TASK GOAL. Translate this sentence from the glucose biosensor text into Spanish: "The morphology of the nanofiber and polymerized nanofiber has been evaluated by field emission scanning electron microscopy (FESEM)."

*** Opening SOURCE EXTRACT ***

This work reports on a novel glucose biosensor based on co-immobilization of glucose oxidase (GOx) and horseradish peroxidase with polymerized multiporous nanofiber (MPNFs) of SnO2 onto glassy carbon electrode with chitosan. Multiporous nanofibers of SnO2 were synthesized by electrospinning method from the tin precursor which possesses high surface area good electrical conductivity, and the nanofibers were polymerized with polyaniline (PANI). GOx and HRP were then co-immobilized with the nanofibers on the surface of the glassy carbon electrode by using chitosan. The polymerized nanofibers play a significant role in facilitating the direct electron transfer between the electroactive center of the immobilized enzyme and the electrode surface. The morphology of the nanofiber and polymerized nanofiber has been evaluated by field emission scanning electron microscopy (FESEM). Cyclic Voltammetry and amperometry were employed to study and optimize the performance of the fabricated biosensor. The PANI/SnO2-NF/GOx-HRP/Ch/GC biosensor displayed a linear amperometric response towards the glucose concentration range from 5 to 100 μM with a detection limit of 1.8 μM (S/N = 3). Also, the anti-interference study and real sample analysis was investigated. Furthermore, the biosensor reported in this work exhibited excellent stability, reproducibility, and repeatability.

*** Closing SOURCE EXTRACT ***
*** Opening RECORDS SUPPLIED ***

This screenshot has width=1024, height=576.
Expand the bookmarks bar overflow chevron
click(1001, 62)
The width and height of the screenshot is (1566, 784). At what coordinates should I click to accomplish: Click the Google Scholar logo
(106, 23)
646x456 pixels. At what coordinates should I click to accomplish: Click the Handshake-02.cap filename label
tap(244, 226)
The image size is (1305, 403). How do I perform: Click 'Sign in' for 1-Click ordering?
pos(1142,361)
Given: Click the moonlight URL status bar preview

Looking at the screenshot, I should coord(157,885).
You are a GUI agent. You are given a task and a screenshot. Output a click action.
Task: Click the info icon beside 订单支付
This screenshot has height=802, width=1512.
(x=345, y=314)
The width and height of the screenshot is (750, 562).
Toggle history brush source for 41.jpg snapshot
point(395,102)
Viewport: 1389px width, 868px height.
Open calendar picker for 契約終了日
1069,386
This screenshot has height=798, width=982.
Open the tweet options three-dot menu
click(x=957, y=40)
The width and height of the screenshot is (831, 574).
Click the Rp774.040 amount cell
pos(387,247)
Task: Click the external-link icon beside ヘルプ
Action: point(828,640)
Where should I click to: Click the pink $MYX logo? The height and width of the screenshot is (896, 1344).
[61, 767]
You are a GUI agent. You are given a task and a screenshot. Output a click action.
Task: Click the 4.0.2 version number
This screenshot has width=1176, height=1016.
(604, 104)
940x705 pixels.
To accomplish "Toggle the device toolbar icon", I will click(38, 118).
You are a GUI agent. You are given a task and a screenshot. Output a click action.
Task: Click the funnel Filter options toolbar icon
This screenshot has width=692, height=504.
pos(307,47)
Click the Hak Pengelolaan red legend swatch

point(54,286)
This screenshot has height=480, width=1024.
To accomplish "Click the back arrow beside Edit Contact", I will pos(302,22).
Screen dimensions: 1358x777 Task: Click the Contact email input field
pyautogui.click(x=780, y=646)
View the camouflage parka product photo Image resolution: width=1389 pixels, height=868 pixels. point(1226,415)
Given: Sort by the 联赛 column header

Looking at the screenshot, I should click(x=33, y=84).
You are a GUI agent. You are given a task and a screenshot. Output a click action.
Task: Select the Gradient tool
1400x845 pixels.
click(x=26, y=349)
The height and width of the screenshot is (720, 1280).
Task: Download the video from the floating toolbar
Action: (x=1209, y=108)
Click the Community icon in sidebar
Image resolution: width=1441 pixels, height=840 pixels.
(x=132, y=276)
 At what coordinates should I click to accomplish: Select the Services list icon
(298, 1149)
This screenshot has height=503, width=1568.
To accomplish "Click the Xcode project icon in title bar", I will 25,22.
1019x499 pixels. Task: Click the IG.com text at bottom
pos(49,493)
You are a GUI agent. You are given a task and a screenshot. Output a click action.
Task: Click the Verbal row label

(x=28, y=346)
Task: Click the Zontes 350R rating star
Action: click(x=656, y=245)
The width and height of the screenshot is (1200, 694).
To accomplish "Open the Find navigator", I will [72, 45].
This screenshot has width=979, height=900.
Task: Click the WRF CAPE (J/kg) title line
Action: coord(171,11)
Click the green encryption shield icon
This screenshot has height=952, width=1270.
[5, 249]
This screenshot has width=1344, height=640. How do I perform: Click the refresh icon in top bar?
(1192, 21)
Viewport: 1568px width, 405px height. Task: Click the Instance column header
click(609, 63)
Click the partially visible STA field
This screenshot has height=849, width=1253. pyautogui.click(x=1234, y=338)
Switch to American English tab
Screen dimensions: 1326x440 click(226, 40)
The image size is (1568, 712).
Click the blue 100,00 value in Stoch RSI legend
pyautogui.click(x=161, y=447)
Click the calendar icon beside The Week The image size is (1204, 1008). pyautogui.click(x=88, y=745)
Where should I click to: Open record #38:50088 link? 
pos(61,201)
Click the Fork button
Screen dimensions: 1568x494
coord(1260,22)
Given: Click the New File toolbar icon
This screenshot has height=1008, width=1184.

*** Closing RECORDS SUPPLIED ***

RESPONSE TO THE EXERCISE. La morfología de la nanofibra y de la nanofibra polimerizada se ha evaluado mediante microscopía electrónica de barrido de emisión de campo (FESEM).